Bells Beach, Victoria, Australia
With Bells Beach, it’s not just the wave; no other spot in Australia has a deeper sense of surfing history. There is an aura of surfing greatness around Bells. Maybe this comes from the raw power of the Southern Ocean pounding sheer limestone cliffs or maybe it’s because of tales of the early surfers and the wild times that went down at Bells Beach. Whatever draws surfers there, it is the wave that keeps them coming back.
It’s a big, rumbling, point, breaking right over a rock shelf and rocky reef. When the stormy Southern Ocean swells come rolling in, which is often, Bells turns on long powerful waves, with wide open faces. If all three sections are lining up, expect rides over 100m and plenty of room for rail to rail carving.
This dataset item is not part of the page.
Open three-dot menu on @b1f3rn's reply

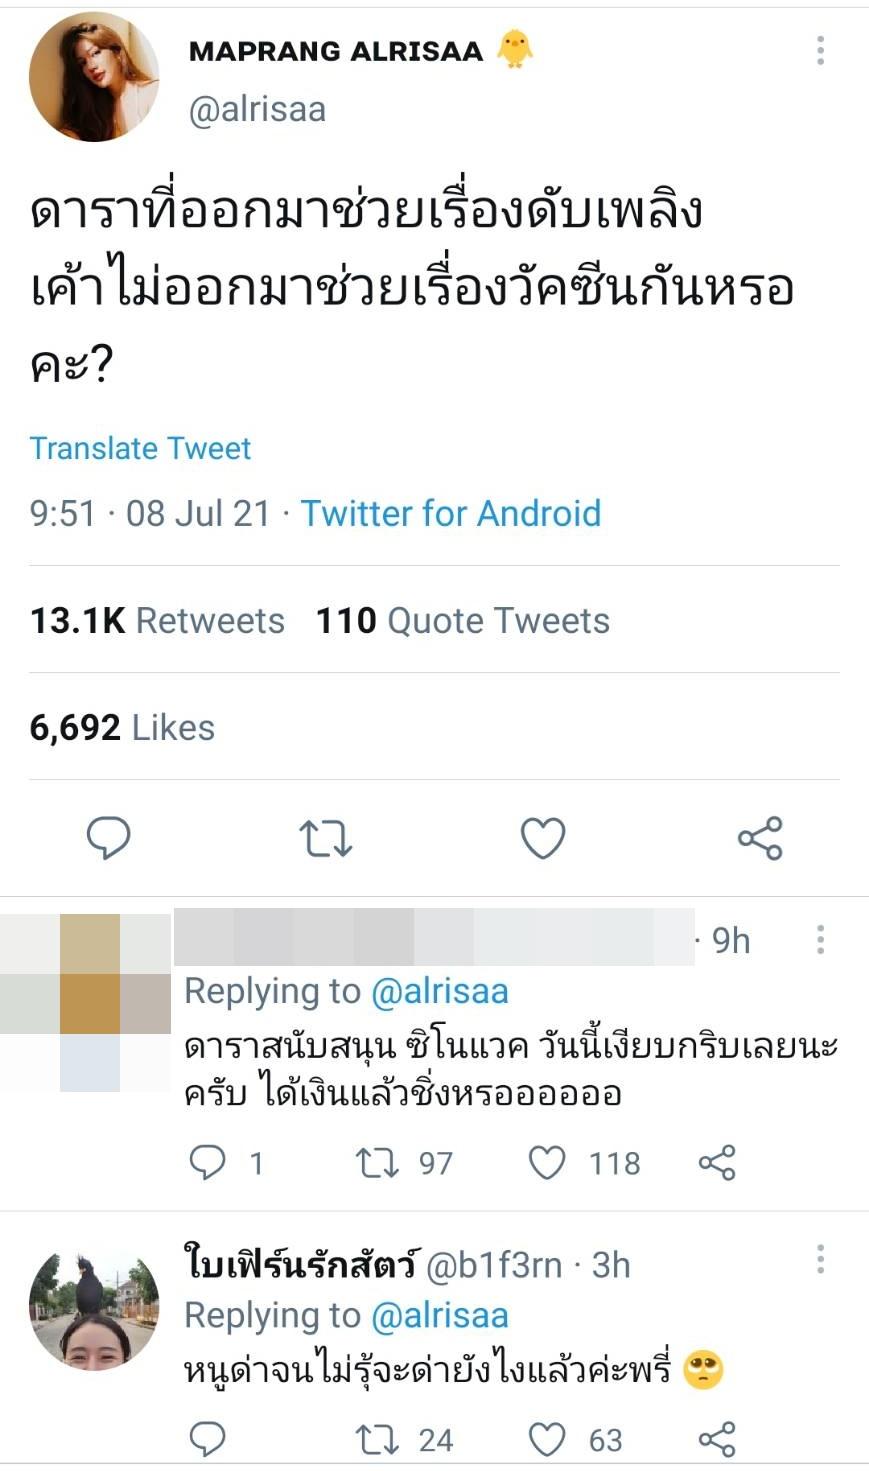point(820,1259)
There are three sections to the wave at Bells; furthest out is Rincon, which picks up the most swell, next in is The Bells Bowl, where the bulk of the pack sits and finally The Shorebreak. Most of the time, Rincon will close down before the Bowl. This spreads the crowd out, as does the nearby breaks of Winki Pop, Centreside and Southside, all within paddling distance of Bells proper.
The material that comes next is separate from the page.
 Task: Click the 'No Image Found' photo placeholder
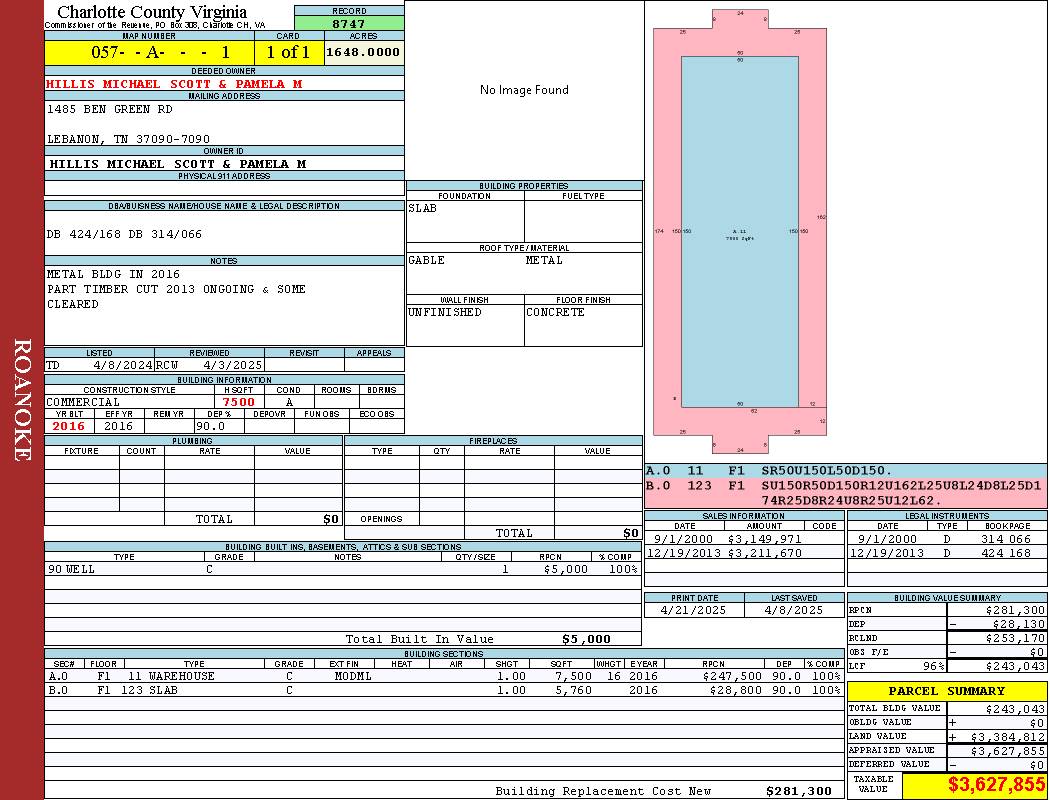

The best time to catch Bells is from March to October, when the southerly swells are more consistent, the winds offshore and the water cool, to downright cold. A 5mm steamer is recommended for the middle of winter (July and August). At Easter time, when they hold the Annual Bells Beach Easter Classic (now called the Rip Curl Surf and Music Festival) leave the board at home, grab a camera and a few friends.
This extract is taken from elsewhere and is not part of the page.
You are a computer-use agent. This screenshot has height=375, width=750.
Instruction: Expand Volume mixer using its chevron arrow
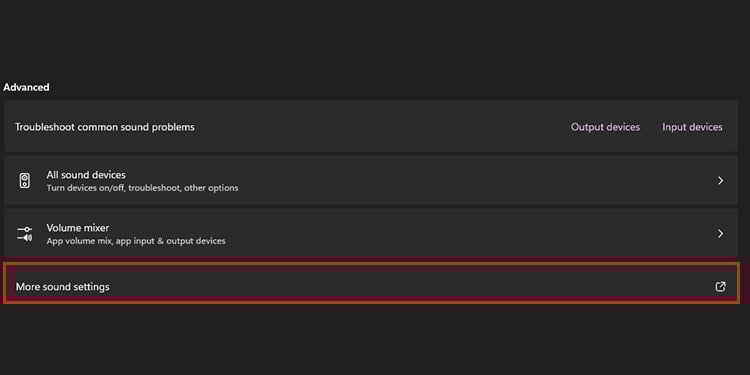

On any decent south swell you will find waves at Bells. It works on all tides and is offshore in a northerly wind. When Bells is less than 6ft, it is fun and ripable, though still not a beginner wave. When it’s big, Bells is for experienced surfers only and even they pay their dues. Bells Beach is not the only quality wave in the area, the whole coastline is dubbed the Surf Coast and delivers what it promises. The nearby town of Torquay is a good base for surf exploring the area.